• YOUR INSTRUCTIONS:
Repeat the entire listing exactly.

#####

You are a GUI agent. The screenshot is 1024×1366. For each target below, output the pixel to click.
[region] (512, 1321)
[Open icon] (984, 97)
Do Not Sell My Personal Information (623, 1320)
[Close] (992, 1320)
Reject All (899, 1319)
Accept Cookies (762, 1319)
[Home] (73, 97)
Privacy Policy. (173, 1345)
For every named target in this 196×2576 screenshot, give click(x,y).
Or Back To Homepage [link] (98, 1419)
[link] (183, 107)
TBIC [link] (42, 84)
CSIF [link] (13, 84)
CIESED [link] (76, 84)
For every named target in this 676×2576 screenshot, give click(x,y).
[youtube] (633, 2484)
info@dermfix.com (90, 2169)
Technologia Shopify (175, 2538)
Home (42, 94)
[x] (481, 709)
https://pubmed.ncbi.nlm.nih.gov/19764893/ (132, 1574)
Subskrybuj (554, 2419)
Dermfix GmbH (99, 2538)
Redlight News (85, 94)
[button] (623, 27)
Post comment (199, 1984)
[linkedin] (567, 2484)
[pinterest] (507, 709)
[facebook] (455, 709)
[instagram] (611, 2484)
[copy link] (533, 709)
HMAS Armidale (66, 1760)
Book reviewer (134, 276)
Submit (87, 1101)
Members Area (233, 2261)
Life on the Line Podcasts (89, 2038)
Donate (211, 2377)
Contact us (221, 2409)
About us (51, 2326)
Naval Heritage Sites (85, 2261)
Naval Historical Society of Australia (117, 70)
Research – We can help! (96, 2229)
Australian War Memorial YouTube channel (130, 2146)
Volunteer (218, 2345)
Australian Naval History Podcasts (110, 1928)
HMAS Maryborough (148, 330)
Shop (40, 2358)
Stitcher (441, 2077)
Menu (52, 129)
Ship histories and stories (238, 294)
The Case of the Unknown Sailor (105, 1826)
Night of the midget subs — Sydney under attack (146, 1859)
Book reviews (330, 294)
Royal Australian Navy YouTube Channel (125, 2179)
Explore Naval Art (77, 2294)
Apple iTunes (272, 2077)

#####

• RESPONSE BELOW:
You are a GUI agent. The screenshot is 1024×1366. For each target below, output the pixel to click.
[region] (512, 1321)
[Open icon] (984, 97)
Do Not Sell My Personal Information (623, 1320)
[Close] (992, 1320)
Reject All (899, 1319)
Accept Cookies (762, 1319)
[Home] (73, 97)
Privacy Policy. (173, 1345)
For every named target in this 196×2576 screenshot, give click(x,y).
Or Back To Homepage [link] (98, 1419)
[link] (183, 107)
TBIC [link] (42, 84)
CSIF [link] (13, 84)
CIESED [link] (76, 84)
For every named target in this 676×2576 screenshot, give click(x,y).
[youtube] (633, 2484)
info@dermfix.com (90, 2169)
Technologia Shopify (175, 2538)
Home (42, 94)
[x] (481, 709)
https://pubmed.ncbi.nlm.nih.gov/19764893/ (132, 1574)
Subskrybuj (554, 2419)
Dermfix GmbH (99, 2538)
Redlight News (85, 94)
[button] (623, 27)
Post comment (199, 1984)
[linkedin] (567, 2484)
[pinterest] (507, 709)
[facebook] (455, 709)
[instagram] (611, 2484)
[copy link] (533, 709)
HMAS Armidale (66, 1760)
Book reviewer (134, 276)
Submit (87, 1101)
Members Area (233, 2261)
Life on the Line Podcasts (89, 2038)
Donate (211, 2377)
Contact us (221, 2409)
About us (51, 2326)
Naval Heritage Sites (85, 2261)
Naval Historical Society of Australia (117, 70)
Research – We can help! (96, 2229)
Australian War Memorial YouTube channel (130, 2146)
Volunteer (218, 2345)
Australian Naval History Podcasts (110, 1928)
HMAS Maryborough (148, 330)
Shop (40, 2358)
Stitcher (441, 2077)
Menu (52, 129)
Ship histories and stories (238, 294)
The Case of the Unknown Sailor (105, 1826)
Night of the midget subs — Sydney under attack (146, 1859)
Book reviews (330, 294)
Royal Australian Navy YouTube Channel (125, 2179)
Explore Naval Art (77, 2294)
Apple iTunes (272, 2077)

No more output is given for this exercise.